Intuitively, a term is more important if it occurs more frequently in a document. However, some common words will appear frequently in nearly all documents in a corpus. Therefore, the TF-IDF metric has two parts - term and document frequency.
The number of times a term occurs in a document is called its term frequency.
Each term is a single stem of a word, and two words are considered to be the same term if their stems match. For example, "think" and "thinking" are considered the same term because their stem is "think", but "rethink" and "thinker" are not. Libraries that remove morphological affixes from words, leaving only the word stem, are called stemmers. For the purposes of this implementation, SnowballStemmer from the NLTK library was used.
Document frequency is defined as the number of documents in a corpus that contain at least one occurence of the given term.
The inverse document frequency is then calculated as idf(t) = log(N/k(t)), where N is the number of documents in the corpus, and k(t) the number of documents that contain the term t. (For this implementation, defining the metric in the special case when k(t) = 0 was not considered.)
Finally, the TF-IDF metric of a term in a document that's part of a corpus is obtained by multiplying its TF and IDF metrics.
In this implementation, inputs are given through the standard input.
The first input line should contain the path to the folder which contains the corpus of documents.
The second input line contains the path to the *.txt document that needs to be analyzed.
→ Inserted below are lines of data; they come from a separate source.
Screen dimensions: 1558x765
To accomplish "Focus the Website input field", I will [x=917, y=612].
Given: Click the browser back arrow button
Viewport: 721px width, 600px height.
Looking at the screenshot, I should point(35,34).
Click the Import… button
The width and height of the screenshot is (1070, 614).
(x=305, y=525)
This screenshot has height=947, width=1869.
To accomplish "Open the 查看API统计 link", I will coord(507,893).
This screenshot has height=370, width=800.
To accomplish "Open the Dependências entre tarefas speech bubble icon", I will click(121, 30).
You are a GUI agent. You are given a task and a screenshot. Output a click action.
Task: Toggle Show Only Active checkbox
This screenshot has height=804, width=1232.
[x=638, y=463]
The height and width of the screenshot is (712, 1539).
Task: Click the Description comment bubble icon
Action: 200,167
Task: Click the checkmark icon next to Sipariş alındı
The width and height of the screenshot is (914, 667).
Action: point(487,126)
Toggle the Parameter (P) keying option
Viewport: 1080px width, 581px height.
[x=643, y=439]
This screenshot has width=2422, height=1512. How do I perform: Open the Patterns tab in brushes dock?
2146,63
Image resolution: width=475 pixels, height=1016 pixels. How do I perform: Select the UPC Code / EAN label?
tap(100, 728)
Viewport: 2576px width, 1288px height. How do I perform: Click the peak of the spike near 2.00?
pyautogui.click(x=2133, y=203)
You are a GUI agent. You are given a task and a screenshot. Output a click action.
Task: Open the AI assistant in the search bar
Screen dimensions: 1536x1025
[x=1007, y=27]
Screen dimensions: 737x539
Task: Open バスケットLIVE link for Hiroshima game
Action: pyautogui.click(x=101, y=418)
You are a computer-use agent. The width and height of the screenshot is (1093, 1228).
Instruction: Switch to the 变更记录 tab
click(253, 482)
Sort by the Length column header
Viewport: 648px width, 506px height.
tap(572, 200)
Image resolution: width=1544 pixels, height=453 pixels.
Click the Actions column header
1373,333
Within the corpus folder, there can be multiple subfolders, each containing one or more *.txt files, which are all part of the corpus. An example is given below.
<corpus_folder>/
├──<subfolder_1>/
│ ├──example_file_0.txt
│ ├──example_file_1.txt
│ └──example_file_2.txt
├──<subfolder_2>/
│ ├──example_file_3.txt
| ├──<subfolder_3>/
│ │ ├──example_file_4.txt
│ │ └──example_file_5.txt
| └──<subfolder_4>/
│ └──example_file_6.txt
└──<subfolder_5>/
└──example_file_7.txt/
└──<subfolder_6>/
└──example_file_8.txt
Some assumptions are:
- The names of all folders and *.txt files in hierarchy can take arbitrary values.
- There will be at least one *.txt file in the hierarchy of each subfolder.
- Each *.txt file is encoded using UTF-8 encoding.
- Input text sequences can contain leading and/or trailing spaces.
- Input text sequences are not empty.
Example input:
Insert the path to the corpus: ...\corpus
Insert the path for the file that ...\corpus\goose\Domestic goose.txt
All results are printed to the standard output.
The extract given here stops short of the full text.